ETH Zurich working with robots to evoke Hanging Gardens of Babylon

Researchers from ETH Zurich are building a tall architectural structure that will evoke the Hanging Gardens of Babylon, in a project that involves working collaboratively with robots.

Called Semiramis after the Assyrian queen who is sometimes associated with the ancient garden, the project has been designed with the help of artificial intelligence and is being built with the assistance of four robots.

The structure will feature five geometrically complex wooden pods, each planted with trees and other vegetation. It will reach 22.5 metres into the air and be supported by eight thin steel pillars.

The Semiramis "hanging garden" structure is being built with the assistance of robots

Semiramis is destined for the grounds of Tech Cluster Zug, an innovation centre under construction in Zug, Switzerland.

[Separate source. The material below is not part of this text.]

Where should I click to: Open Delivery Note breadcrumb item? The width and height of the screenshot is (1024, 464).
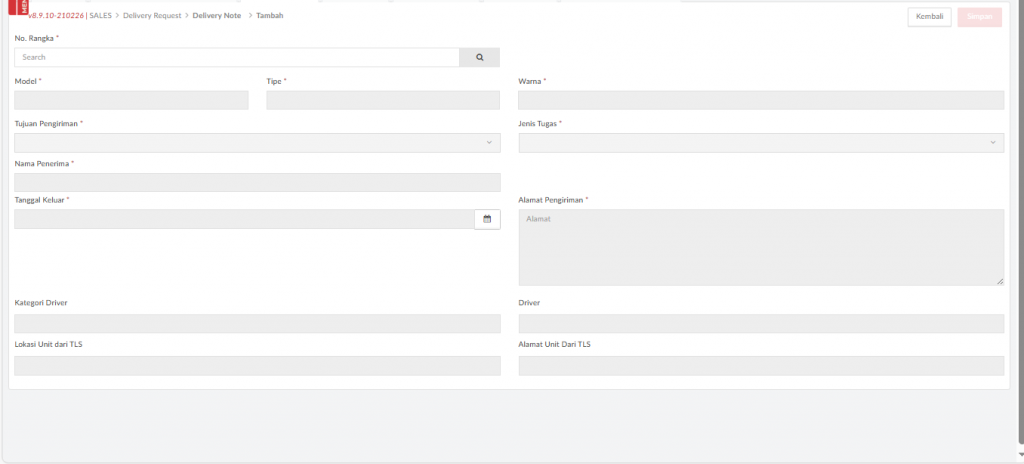[216, 16]
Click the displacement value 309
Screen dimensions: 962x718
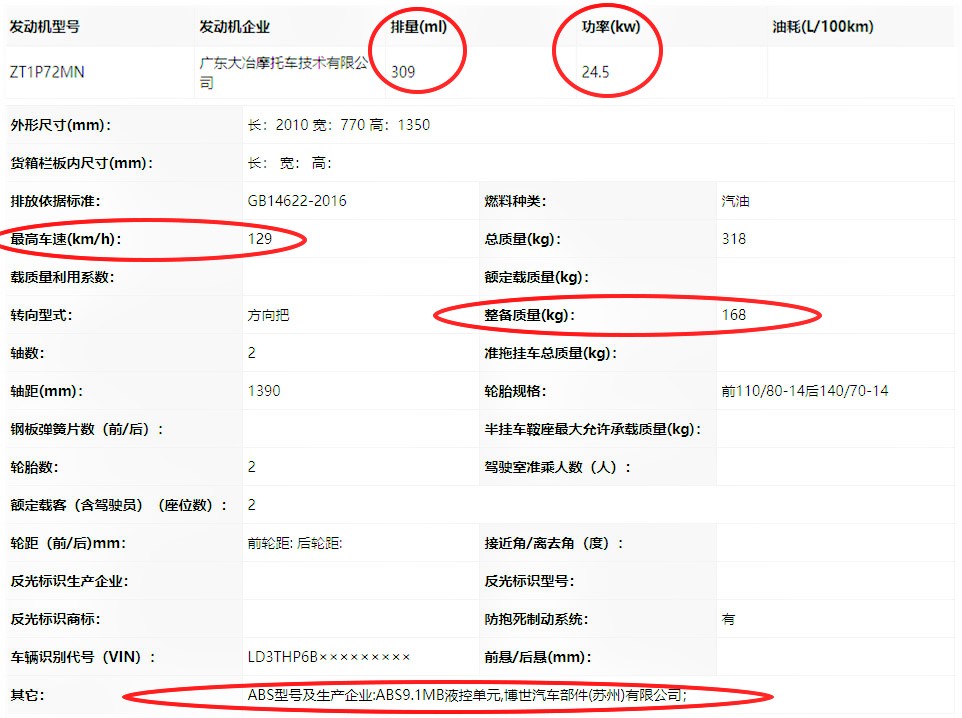click(x=403, y=71)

The structure will be erected and planted out in spring 2022.

A research group from ETH Zurich, led by architecture professors Fabio Gramazio and Matthias Kohler, designed Semiramis, with assistance from Müller Illien Landscape Architects and timber construction company Timbatec.

The design involved software and algorithms created by the Swiss university's researchers and applied for the first time on this project.

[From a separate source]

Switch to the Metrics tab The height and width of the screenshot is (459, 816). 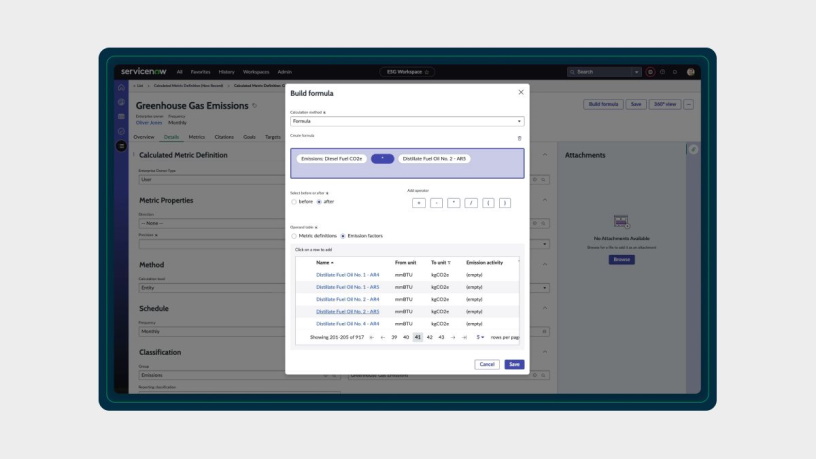coord(197,136)
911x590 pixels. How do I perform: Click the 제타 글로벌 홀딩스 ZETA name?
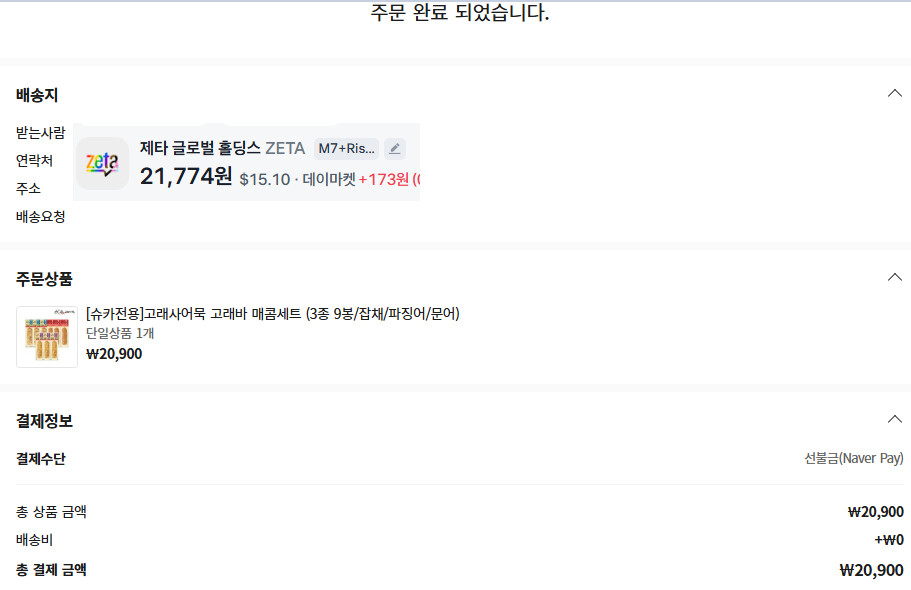(x=222, y=148)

The algorithm driving the arms coordinates their movements so they don't collide with each other

A machine learning algorithm, developed in collaboration with the Swiss Data Science Center, presented the researchers with a range of design options that fit their inputted requirements.

The options included different pod shapes and spatial arrangements and would highlight how the differences affected individual target variables, such as pod irrigation.

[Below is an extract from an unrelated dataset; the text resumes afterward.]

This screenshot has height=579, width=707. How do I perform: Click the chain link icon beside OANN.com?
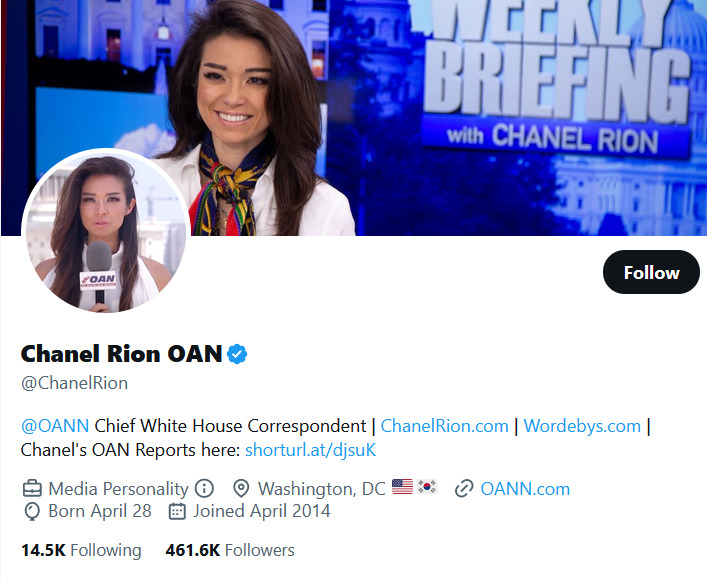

The researchers then tweaked the designs in the Immersive Design Lab, an augmented reality laboratory on the university's Hönggerberg campus.

This used a software developed jointly with ETH Zurich's Computational Robotics Lab, and allowed the researchers to explore and fine-tune the designs together in augmented reality.

The robots work collaboratively with humans, who do the work of gluing the panels together with a special resin

The software would adjust the structure's entire geometry around any change, always generating the most efficient and load-bearing configuration.

"The computer model lets us reverse the conventional design process and explore the full design scope for a project," said Kohler. "This leads to new, often surprising geometries."

The final design the researchers chose for Semiramis is now under construction at the Robotic Fabrication Laboratory at ETH Zurich, where four suspended robotic arms work in tandem to assemble its wooden pieces.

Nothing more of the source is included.